Like every other deal for a such stadiums, the new Athletics ballpark is sure to cost taxpayers for years to come, with little tangible gains in return. Time and time again, economists have determined that taxpayer funded stadiums have a negative economic impact on local communities.
Among the arguments made for the stadium project was that it would draw even more visitors to Las Vegas. Such reasoning, however, ignores the fact that the Las Vegas economy already relies heavily on tourism and professional baseball games will not bring in a significant number of unique visitors, especially from outside of the city.
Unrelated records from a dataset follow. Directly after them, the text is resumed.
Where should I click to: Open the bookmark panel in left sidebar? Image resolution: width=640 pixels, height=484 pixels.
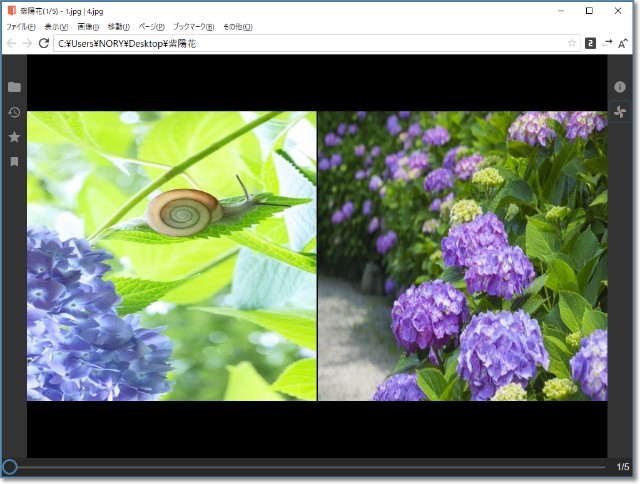(x=14, y=161)
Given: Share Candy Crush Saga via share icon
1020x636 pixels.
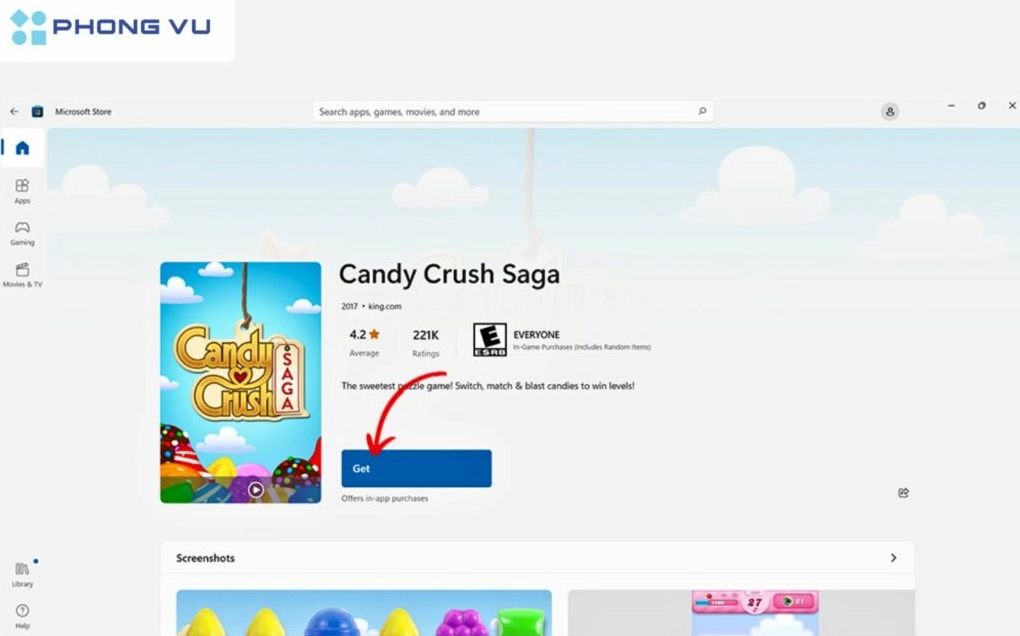Looking at the screenshot, I should coord(904,493).

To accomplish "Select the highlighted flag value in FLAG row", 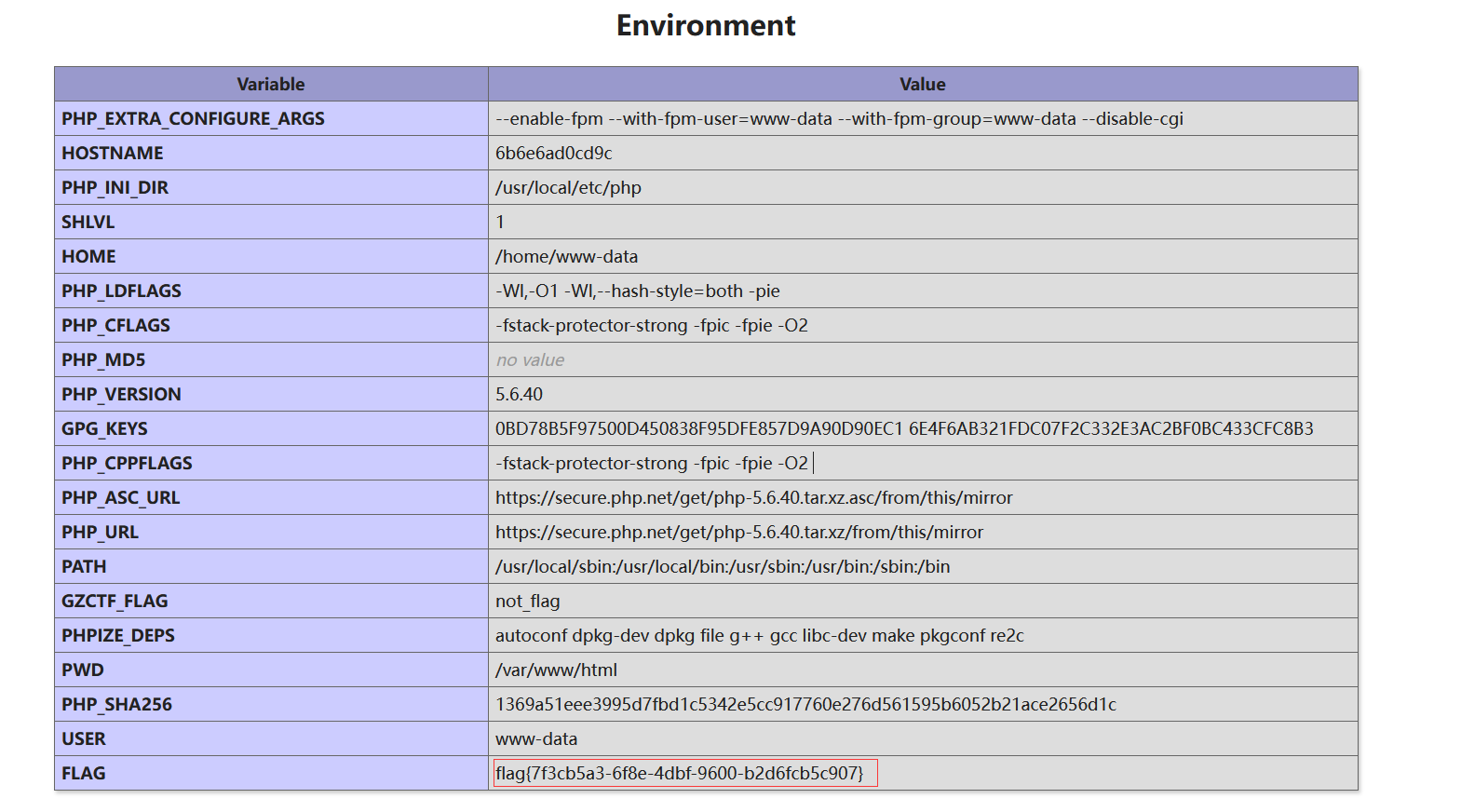I will [680, 774].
If anything, existing Las Vegas institutions like as the city’s famous casinos may suffer from the substitution effect that accompanies professional sports arenas as consumers choose to spend money at the ballpark instead of hitting the slots or blackjack tables.
As CAGW has previously written, the positive economic impact of a new sports arena in Las Vegas will be limited or nonexistent. The stadium will be available for professional baseball for less than one-third of the year. Moreover, in a city dominated by large and well-known entertainment venues, there will be few opportunities for the stadium to host non-baseball events.
The A’s are owned by billionaire John Fisher, the son of Gap founders Donald and Doris Fisher. Another billionaire owner, Bill Foley, who did not fleece taxpayers and used his own money for T-Mobile Arena, home of the 2003 Stanley Cup Champion Golden Knights, said in 2017 that public money is better spent “on firefighters, teachers, and policemen.” But lawmakers did not follow the Knights’ precedent.
Notably, the A’s-to-Vegas deal has been met with staunch opposition from MLB All-Stars like Philadelphia Phillies outfielder and two-time National League MVP and Las Vegas native Bryce Harper. He decried the taxpayer subsidized move from the Pacific coast to the desert and the abandonment of the A’s fan base to start from scratch to get fans with existing loyalties to other teams to support the new team in town. He observed that fans in Las Vegas who are now “5- and 6-year-olds” will become A’s fans “by the time they are 16, 17 years old.”
Meanwhile, every Nevadan will be given the opportunity to watch the A’s play in a stadium that could cost them up to $500 million. That is, until the team once again demands hundreds of millions of dollars in subsidies to move decades down the road and swindle another city’s taxpayers.